Damit war der Zwist nicht aus der Welt: 1731 etwa installierten die Lutheraner in der Kirche eine Orgel, die von den Reformierten nicht mitbenutzt werden durfte. Auch hier musste ein Gerichtsurteil für Klarheit sorgen, damit die Reformierten 1829 ihre eigene Orgel in die neu errichtete Kirche einbauen durften. In diese Zeit fiel aber die Annäherung der zwei Konfessionen: Beide Gemeinden traten 1824 der evangelischen Union bei, die der preußische König Friedrich Wilhelm III. angeordnet hatte – jedoch noch getrennt voneinander.

Bis Misstrauen und Zank vollständig gewichen waren und beide Gemeinden einen Einigungsvertrag unterschreiben konnten, sollte es allerdings noch dauern: 1862 vereinigten sich die Lutheraner und die Reformierten endgültig zur „unierten Kirche“. Trotzdem gab es in dieser Zeit wiederum zwei große Konfession in der Stadt: Im Zuge der Industrialisierung kamen erneut Katholiken nach Velbert.

>>LANDESKIRCHE IN VELBERT GEGRÜNDET

  • Nach dem Zweiten Weltkrieg spielte Velbert eine wichtige Rolle für die Protestanten. Denn: „Hier wurde 1948 die evangelische Kirche im Rheinland gegründet“, berichtet Jürgen Buchholz, Superintendent des Kirchenkreises Niederberg. Bis 1950 fanden auch drei Synoden der Landeskirche in der Stadt statt.
  • Das dritte Treffen endete allerdings in einen großen Streit: „Die Synode fand damals ein unrühmliches Ende, weil die Landeskirchenkasse sich weigerte, die Kosten für einen Posten Koks zu übernehmen“, schildert Buchholz weiter. Der Streitwert: Genau 170,43 D-Mark.
  • 1958 wurde die evangelische Gemeinde in Velbert aufgeteilt. Seitdem gibt es nebeneinander die Kirchengemeinde Dalbecksbaum sowie die Kirchengemeinde Velbert. 2004 wurde die Thomaskirche als Predigtkirche aufgegeben – 2009 diente auch die Johanneskirche als Predigtkirche aus.

* **AUFGABENSTELLUNG 1**:
Suchen Sie in der Auflistung alle Zeilen heraus, in denen die Zeichenfolge „width“ vorkommt, und schreiben Sie diese ab; dabei ist auf Groß- und Kleinschreibung zu achten.

* **ROHDATEN**:

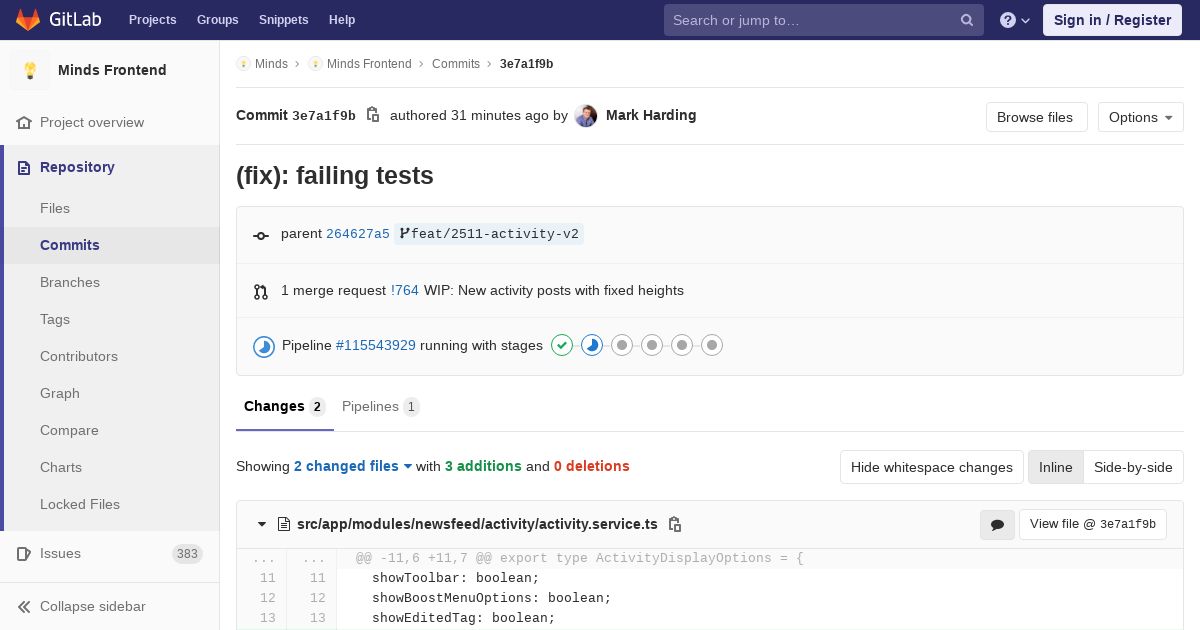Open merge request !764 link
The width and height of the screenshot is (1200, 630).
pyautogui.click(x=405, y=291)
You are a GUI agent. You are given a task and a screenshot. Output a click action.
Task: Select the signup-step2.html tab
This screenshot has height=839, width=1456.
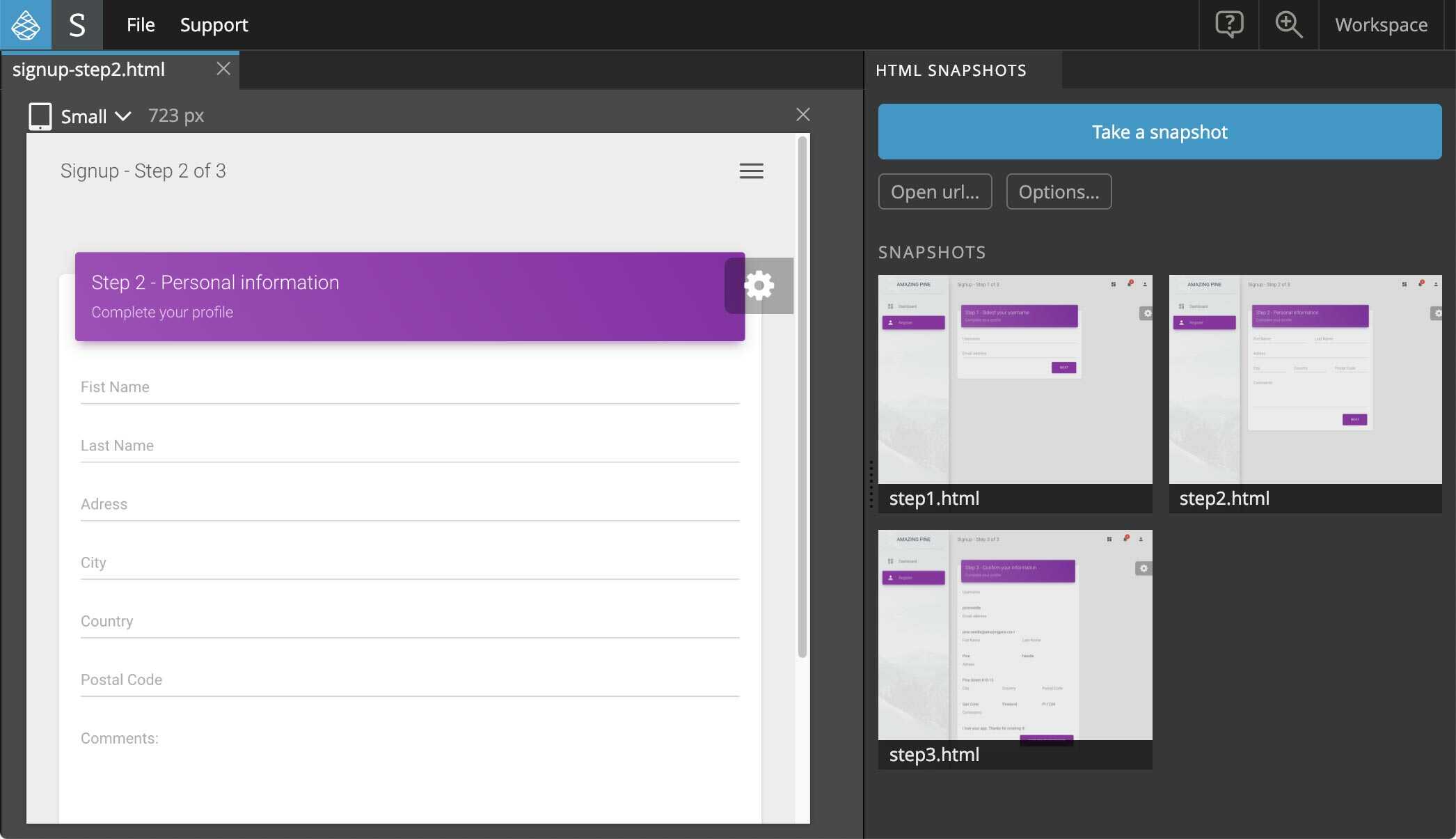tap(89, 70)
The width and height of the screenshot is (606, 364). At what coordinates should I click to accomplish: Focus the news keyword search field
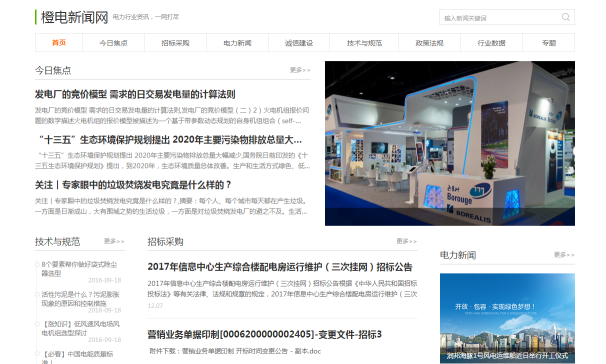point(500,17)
---
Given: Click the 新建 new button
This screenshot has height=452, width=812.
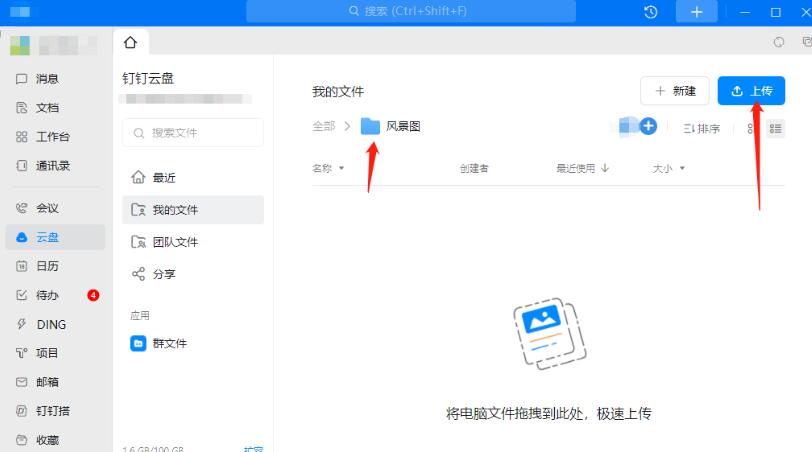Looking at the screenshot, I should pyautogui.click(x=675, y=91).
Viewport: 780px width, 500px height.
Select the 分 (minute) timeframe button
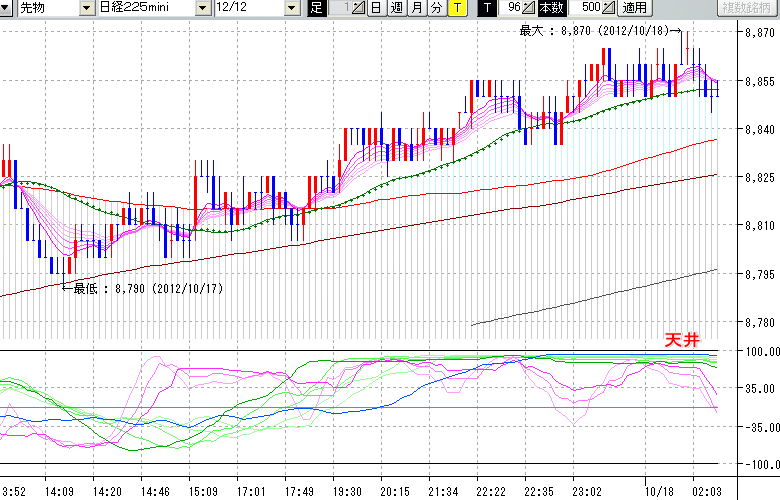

* **AUFGABENSTELLUNG 2**:
Fassen Sie den Absatz des Textausschnitts, der mit „Damit war der Zwist“ beginnt, als Stichpunktliste zusammen, ohne wesentliche Fakten wegzulassen.

* **ERWARTETE LÖSUNG 1**:
The width and height of the screenshot is (1200, 630).
This screenshot has height=839, width=1456.
The width and height of the screenshot is (606, 364). At what coordinates should I click to accomplish: Focus the news keyword search field
This screenshot has height=452, width=812.
Viewport: 780px width, 500px height.

* **ERWARTETE LÖSUNG 2**:
- Der Zwist zwischen Lutheranern und Reformierten besteht fort.
- 1731: Die Lutheraner installieren in der Kirche eine Orgel, die die Reformierten nicht mitbenutzen dürfen.
- 1824: Beide Gemeinden treten der vom preußischen König Friedrich Wilhelm III. angeordneten evangelischen Union bei, jedoch noch getrennt voneinander.
- 1829: Nach einem Gerichtsurteil dürfen die Reformierten ihre eigene Orgel in die neu errichtete Kirche einbauen.